A good weekend for Jane started with a strong cup of coffee and a good book followed by a lively evening with family and friends or maybe a meeting of one of her Gourmet Clubs. With a Manhattan in hand, Jane would prepare a delicious and inventive home-cooked meal that would inevitably end with something sweet.
Jane loved events with friends all her life, from endless games of tennis in Sacramento at Arden Park to golf in Palm Desert. In her later years, Jane developed a keen sense for the strategy of a good game of bridge and a passion for playing mahjong with friends, new and old.
Jane and Mike made a point of seeing as much of the world as possible. The newlyweds even spent six months tent camping on $5 a day in Europe in the late 1960s and visited again several times throughout their lifetime together. From China to Turkey to Washington, DC, Jane and Mike’s many trips included an appropriate book for Jane, making lots of new friends, and enjoying a good cocktail at the end of the day of sightseeing. A sharp-witted conversationalist and a positive people person, Jane’s warm smile and engaging personality started many great conversations and attracted lots of new friends throughout the years. Jane Gates was easy to be around.
Though always stylishly conservatively dressed, Jane liked nice things, but wanted them half off. Jane was famously the queen of the frugality and the thrifty bargain. She cruised the garage sales of Sacramento, kept an envelope of coupons, and had a keen eye for a deal. Jane has proudly passed down this skill to her kids and grandkids.
Jane suffered and died from Multiple System Atrophy. The family asks that donations be made in her name to The End of Life Washington (https://endoflifewa.org/). Due to Covid-19, Jane’s life will be celebrated with a Zoom service and a drive-thru hello to the family on Oct 25. Information about this and lots of wonderful photos can be found at www.janegates.com.

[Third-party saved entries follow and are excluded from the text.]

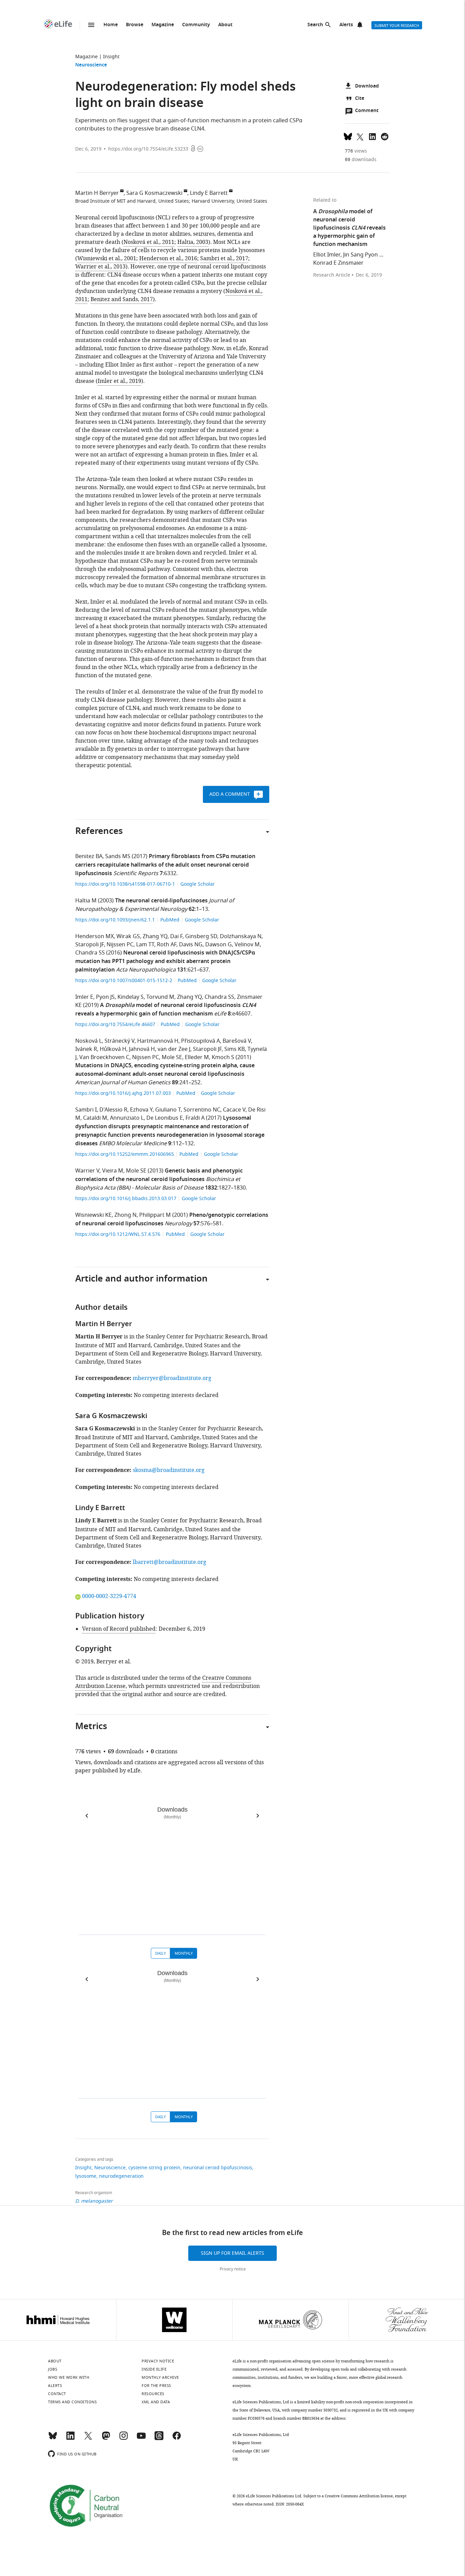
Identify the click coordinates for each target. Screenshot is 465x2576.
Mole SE (172, 1057)
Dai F (176, 936)
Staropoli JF (89, 945)
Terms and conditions (72, 2402)
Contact (57, 2393)
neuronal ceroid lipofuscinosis (217, 2167)
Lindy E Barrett (209, 193)
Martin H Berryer (97, 193)
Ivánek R (86, 1049)
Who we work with (68, 2377)
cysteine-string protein (154, 2167)
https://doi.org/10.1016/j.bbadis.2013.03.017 (126, 1198)
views (356, 151)
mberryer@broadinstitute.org (172, 1378)
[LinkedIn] (70, 2439)
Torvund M (160, 997)
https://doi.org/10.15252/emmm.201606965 (125, 1154)
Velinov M (247, 945)
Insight (111, 56)
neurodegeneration (121, 2176)
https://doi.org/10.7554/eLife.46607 (116, 1024)
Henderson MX (94, 936)
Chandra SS (90, 953)
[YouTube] (141, 2439)
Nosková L (88, 1041)
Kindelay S (130, 997)
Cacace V (234, 1110)
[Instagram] (123, 2439)
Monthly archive (160, 2377)
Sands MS (117, 856)
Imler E (84, 997)
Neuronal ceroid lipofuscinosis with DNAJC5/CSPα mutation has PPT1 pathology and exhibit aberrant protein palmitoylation (165, 962)
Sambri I (86, 1110)
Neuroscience (91, 65)
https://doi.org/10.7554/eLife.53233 (148, 149)
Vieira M (112, 1171)
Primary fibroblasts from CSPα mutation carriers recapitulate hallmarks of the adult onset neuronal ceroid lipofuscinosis (165, 865)
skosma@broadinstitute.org (169, 1470)
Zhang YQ (155, 936)
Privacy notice (233, 2269)
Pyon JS (105, 997)
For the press (156, 2385)
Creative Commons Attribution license (359, 2496)
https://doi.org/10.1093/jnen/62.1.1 (115, 920)
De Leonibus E (164, 1118)
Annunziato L (127, 1118)
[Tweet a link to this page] (360, 136)
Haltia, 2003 (192, 242)
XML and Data (156, 2402)
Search (315, 25)
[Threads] (159, 2439)
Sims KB (234, 1049)
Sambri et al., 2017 (224, 258)
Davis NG (191, 945)
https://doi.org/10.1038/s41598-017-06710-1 (125, 884)
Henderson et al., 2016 (168, 258)
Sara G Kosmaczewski (154, 193)
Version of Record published (119, 1629)
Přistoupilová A (200, 1041)
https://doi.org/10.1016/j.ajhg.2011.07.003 (123, 1093)
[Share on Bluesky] (348, 136)
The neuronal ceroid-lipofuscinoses (161, 901)
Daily (160, 1953)
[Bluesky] (53, 2439)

I'm so sorry to hear of Jane's passing. She was one of those legendary Darrah kids who lived one block north of me on Pershing street in Wichita. Like Hibbard and Anita Davis' family was for the College Hill neighborhood, the fun-loving Darrahs were for our neighborhood, one of those families where something was always going on. Even now I can think back remembering those times, and come away from it smiling. Reading her obituary it is clear that along with a number of other outstanding personal traits, she carried the Darrah tradition for living life with gusto into her adult years. Thanks Jane, your life made mine better.